### Action item
Say how many lines in the records hold "icon". Nothing but the number should be given.

### Information shown
=-=-=-=-=

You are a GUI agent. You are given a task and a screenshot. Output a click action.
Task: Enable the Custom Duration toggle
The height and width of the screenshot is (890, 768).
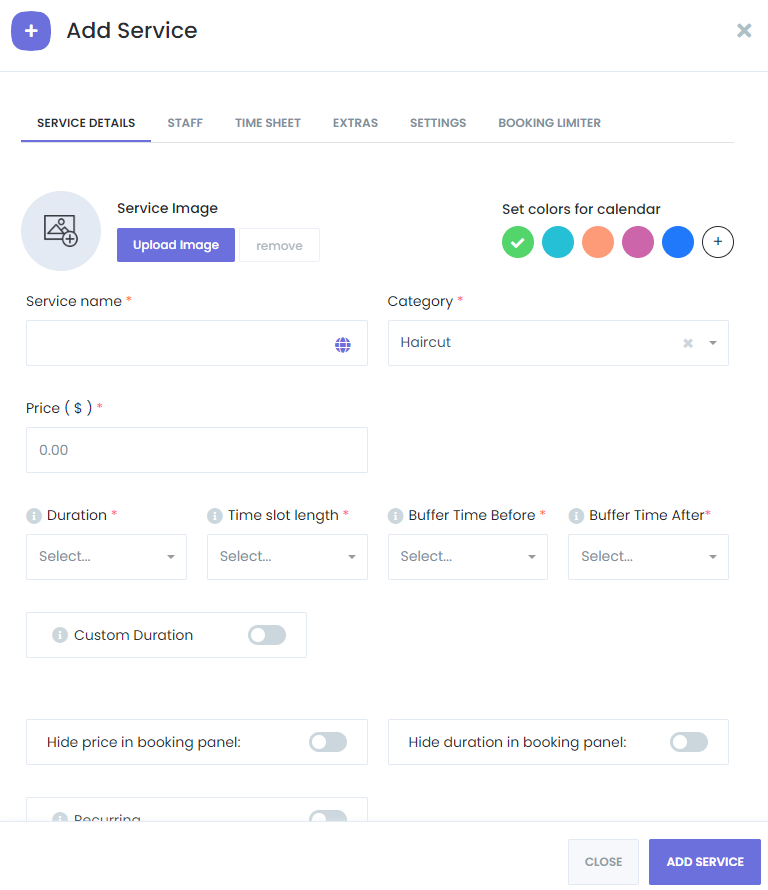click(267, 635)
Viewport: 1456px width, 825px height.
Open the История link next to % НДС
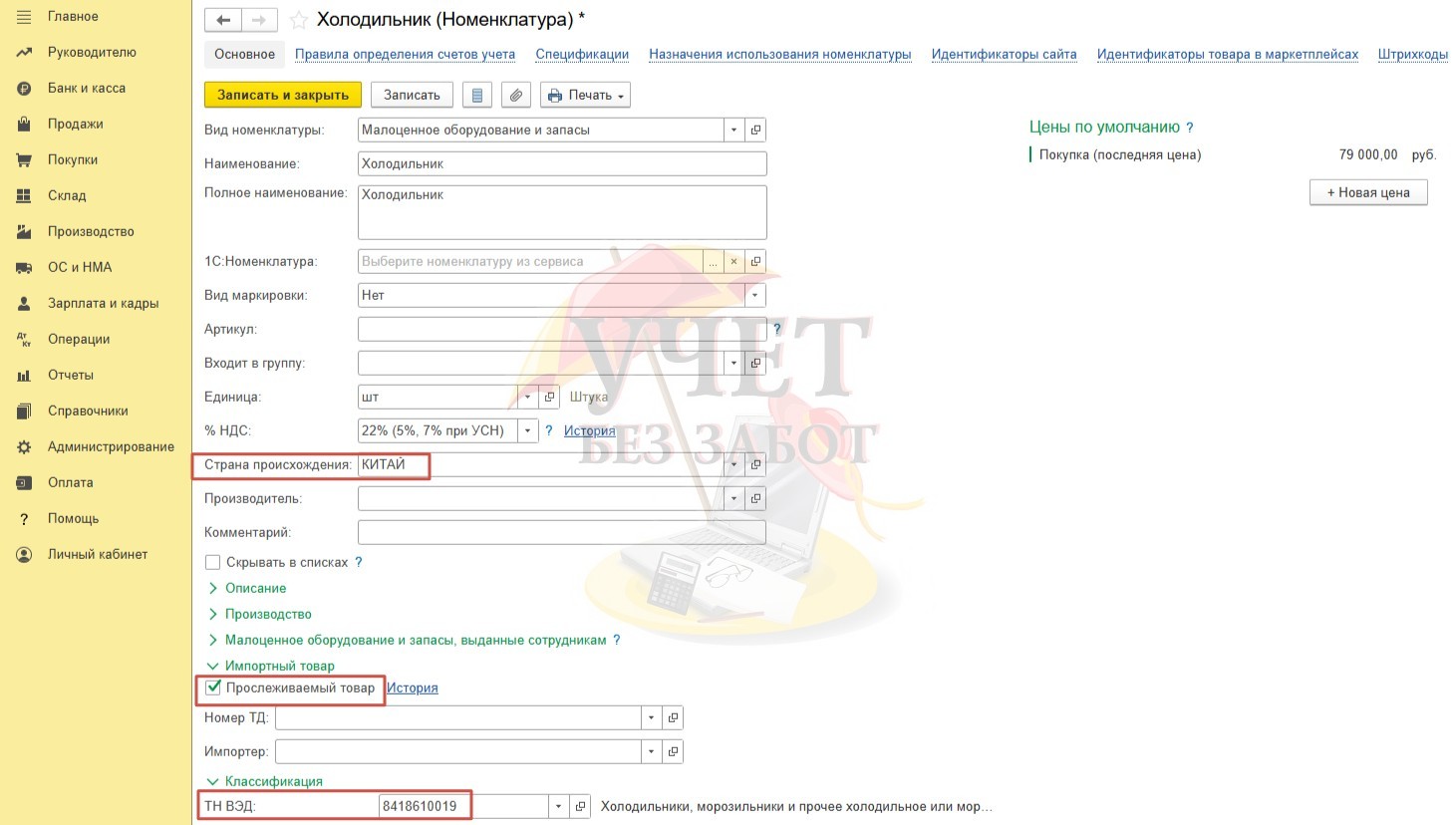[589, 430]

=-=-=-=-=

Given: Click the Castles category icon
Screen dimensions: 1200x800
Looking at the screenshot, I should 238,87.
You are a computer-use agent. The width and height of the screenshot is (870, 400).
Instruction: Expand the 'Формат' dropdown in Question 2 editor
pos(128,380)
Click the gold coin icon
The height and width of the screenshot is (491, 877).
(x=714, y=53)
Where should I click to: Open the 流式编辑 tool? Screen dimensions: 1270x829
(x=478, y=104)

=-=-=-=-=

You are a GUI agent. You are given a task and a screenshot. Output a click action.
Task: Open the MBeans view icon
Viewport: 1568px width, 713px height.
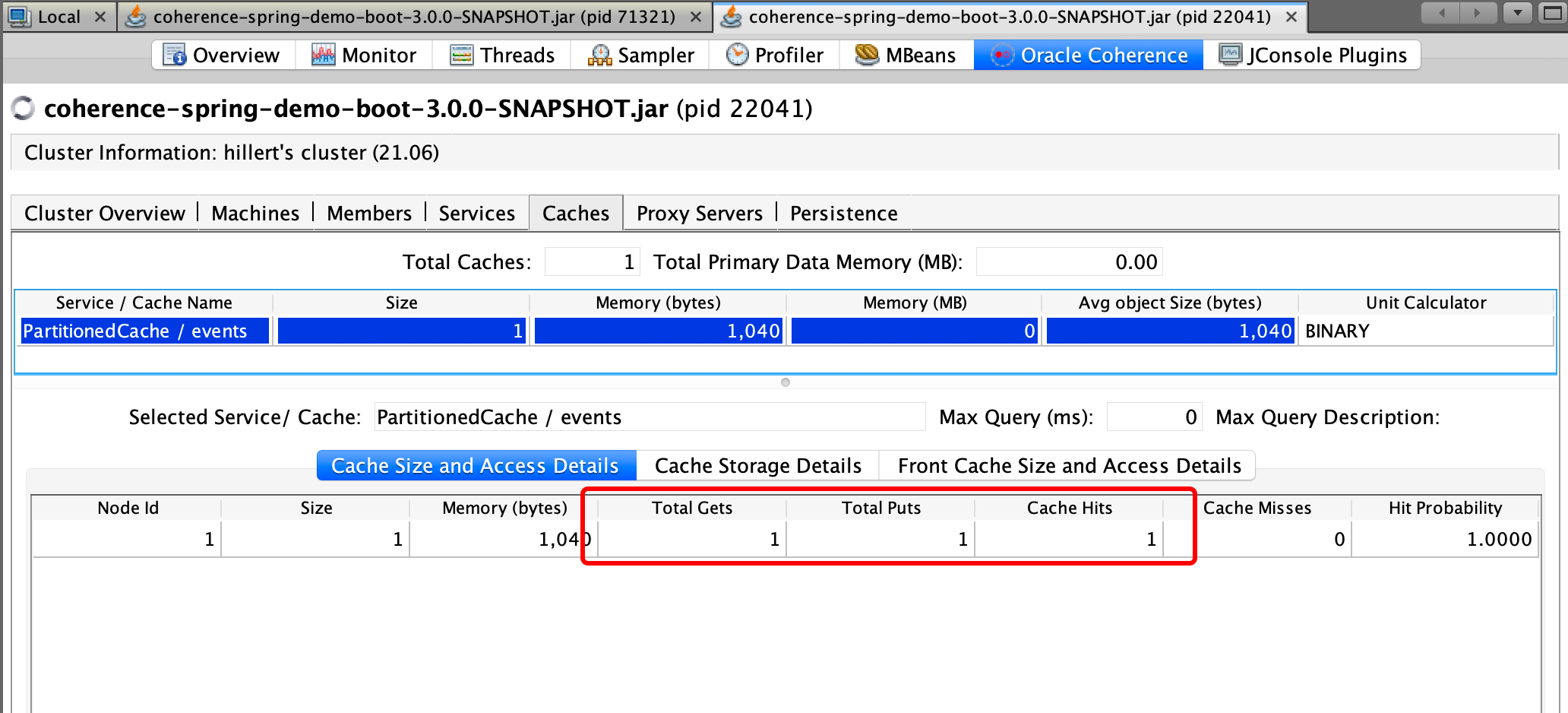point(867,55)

=-=-=-=-=

### Expected answer
3